All records should be reproduced verbatim.

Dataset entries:
• • •
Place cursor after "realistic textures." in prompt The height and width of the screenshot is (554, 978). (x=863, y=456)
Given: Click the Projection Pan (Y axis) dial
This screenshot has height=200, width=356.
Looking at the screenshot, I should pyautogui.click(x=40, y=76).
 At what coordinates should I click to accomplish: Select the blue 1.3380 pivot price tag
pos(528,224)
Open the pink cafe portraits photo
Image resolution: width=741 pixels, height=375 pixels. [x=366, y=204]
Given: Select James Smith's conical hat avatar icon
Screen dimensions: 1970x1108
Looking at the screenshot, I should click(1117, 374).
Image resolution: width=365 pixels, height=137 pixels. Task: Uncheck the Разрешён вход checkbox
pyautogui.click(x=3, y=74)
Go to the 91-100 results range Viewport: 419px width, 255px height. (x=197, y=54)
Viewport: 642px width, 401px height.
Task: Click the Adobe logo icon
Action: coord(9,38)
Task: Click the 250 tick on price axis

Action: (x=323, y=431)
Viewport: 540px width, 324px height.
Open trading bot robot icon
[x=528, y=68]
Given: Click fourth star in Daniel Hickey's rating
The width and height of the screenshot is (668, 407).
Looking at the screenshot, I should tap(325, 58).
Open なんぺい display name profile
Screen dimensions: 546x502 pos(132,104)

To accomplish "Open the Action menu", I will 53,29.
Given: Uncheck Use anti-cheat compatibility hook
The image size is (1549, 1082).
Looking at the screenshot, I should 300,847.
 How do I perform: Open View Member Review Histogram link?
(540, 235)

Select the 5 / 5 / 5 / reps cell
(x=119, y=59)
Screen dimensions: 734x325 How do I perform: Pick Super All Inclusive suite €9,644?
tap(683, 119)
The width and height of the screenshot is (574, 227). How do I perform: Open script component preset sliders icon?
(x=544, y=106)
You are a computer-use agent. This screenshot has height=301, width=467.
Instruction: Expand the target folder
• • •
_ANSWER SPACE:_
Place cursor after "realistic textures." in prompt The height and width of the screenshot is (554, 978). (x=863, y=456)
Given: Click the Projection Pan (Y axis) dial
This screenshot has height=200, width=356.
Looking at the screenshot, I should pyautogui.click(x=40, y=76).
 At what coordinates should I click to accomplish: Select the blue 1.3380 pivot price tag
pos(528,224)
Open the pink cafe portraits photo
Image resolution: width=741 pixels, height=375 pixels. [x=366, y=204]
Given: Select James Smith's conical hat avatar icon
Screen dimensions: 1970x1108
Looking at the screenshot, I should click(1117, 374).
Image resolution: width=365 pixels, height=137 pixels. Task: Uncheck the Разрешён вход checkbox
pyautogui.click(x=3, y=74)
Go to the 91-100 results range Viewport: 419px width, 255px height. (x=197, y=54)
Viewport: 642px width, 401px height.
Task: Click the Adobe logo icon
Action: coord(9,38)
Task: Click the 250 tick on price axis

Action: (x=323, y=431)
Viewport: 540px width, 324px height.
Open trading bot robot icon
[x=528, y=68]
Given: Click fourth star in Daniel Hickey's rating
The width and height of the screenshot is (668, 407).
Looking at the screenshot, I should tap(325, 58).
Open なんぺい display name profile
Screen dimensions: 546x502 pos(132,104)

To accomplish "Open the Action menu", I will 53,29.
Given: Uncheck Use anti-cheat compatibility hook
The image size is (1549, 1082).
Looking at the screenshot, I should 300,847.
 How do I perform: Open View Member Review Histogram link?
(540, 235)

Select the 5 / 5 / 5 / reps cell
(x=119, y=59)
Screen dimensions: 734x325 How do I perform: Pick Super All Inclusive suite €9,644?
tap(683, 119)
The width and height of the screenshot is (574, 227). How do I perform: Open script component preset sliders icon?
(x=544, y=106)
You are a computer-use agent. This screenshot has height=301, width=467.
Instruction: Expand the target folder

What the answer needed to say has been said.